Recovering from a Cold Update Fault

The cold update fault recovery function is added to hinicadm3. This function is disabled by default and is recommended for development and debugging.

  1. Enable the cold update fault recovery function when updating the user firmware.
    hinicadm3 updatefw -i hinic0 -f Hinic3_flash.bin -a hot -t npu -sn  # Method 1
    hinicadm3 updatefw -i hinic0 -f Hinic3_flash.bin -a cold -n  # Method 2

    If information similar to the following is displayed, the update is successful:

    Please do not remove driver or network device.
    Loading...
    Firmware update start: 2025-05-24 00:40:52
    [>>>>>>>>>>>>>>>>>>>>>>>>>>>>>>>>>>>>>>>>>>>>>>>>>>] [100%][\]
    Firmware update finish:2025-05-24 00:41:32
    Firmware update time used: 40s
    Loading firmware image succeed.
    Set update active cfg succeed!
    Please reboot OS to take firmware effect.
  2. Collect the mpu_ram log.
    The function is enabled successfully if the following information is displayed:
    Set recovery enable success.
  3. If a fault (such as SSH connection failure or firmware device not found) occurs after the cold update, maintain power to the device for 12 minutes after the initial fault occurrence, then perform power cycle operations for a total of three times.

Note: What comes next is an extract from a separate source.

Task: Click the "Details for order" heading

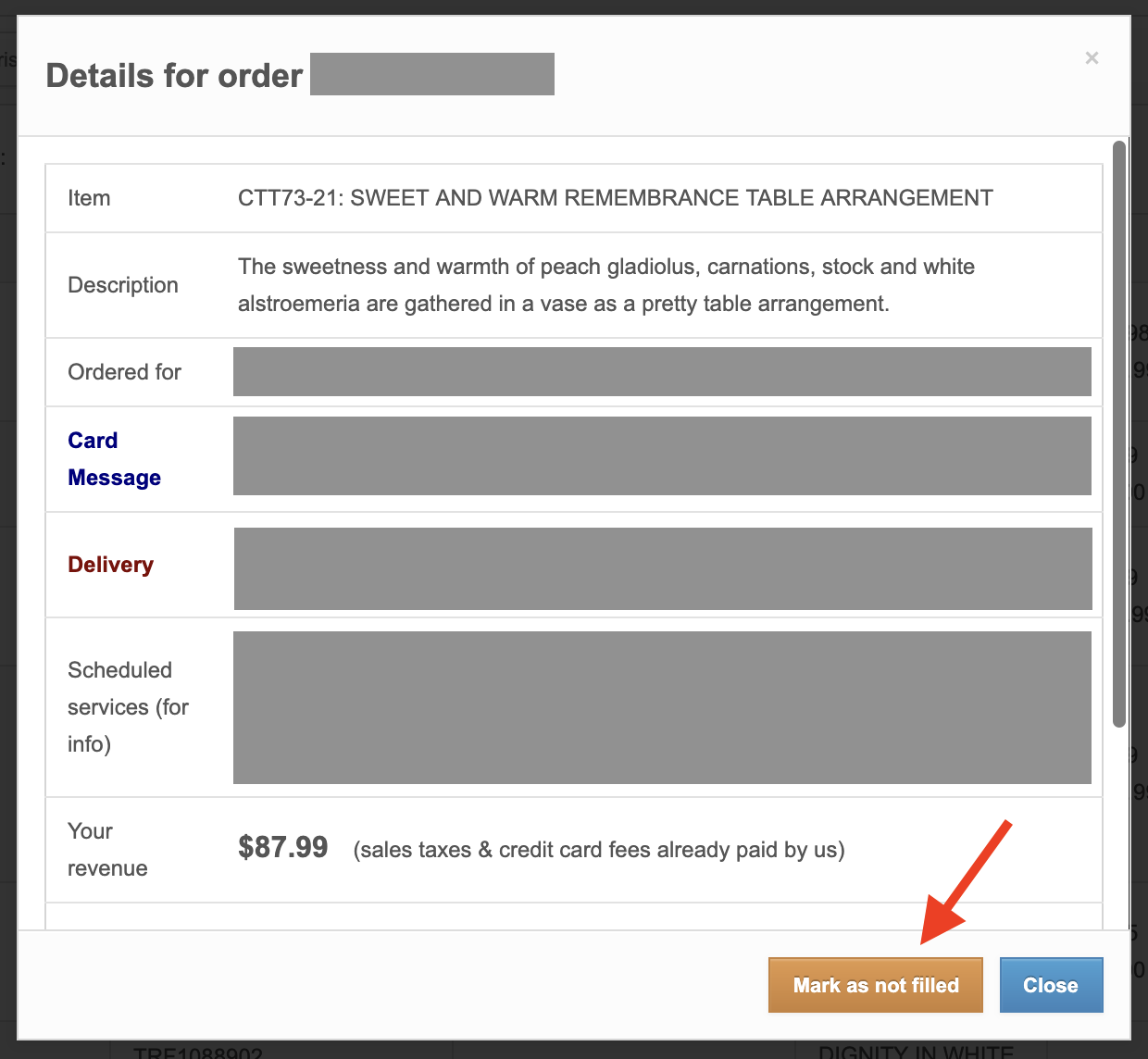Action: coord(174,75)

On the fourth boot, the system will automatically roll back to the firmware in the backup region.
    • If the ping to the target device times out, the SSH connection may fail.
    • If the following information is displayed, the firmware device is not found.
      [root@localhost~]# hinicadm3 version -i hinic0
      Device name(hinic0) not exist.
      version command error(-6):Unknown device hinic0.
  4. Disable the cold update fault recovery function.
    hinicadm3 recovery -i hinic0 -s disable

    The function is disabled successfully if the following information is displayed:

    [root@localhost~]# hinicadm3 recovery -i hinic0 -s disable
    fw restore is disabled successfully.

If the device remains unrecognized after the fourth boot (including three power cycles), you are advised to uninstall the current SDK driver using rpm -e <driver-package-name>. According to the original power cycle procedure, perform three power cycles again. After the fourth boot, reinstall the SDK driver.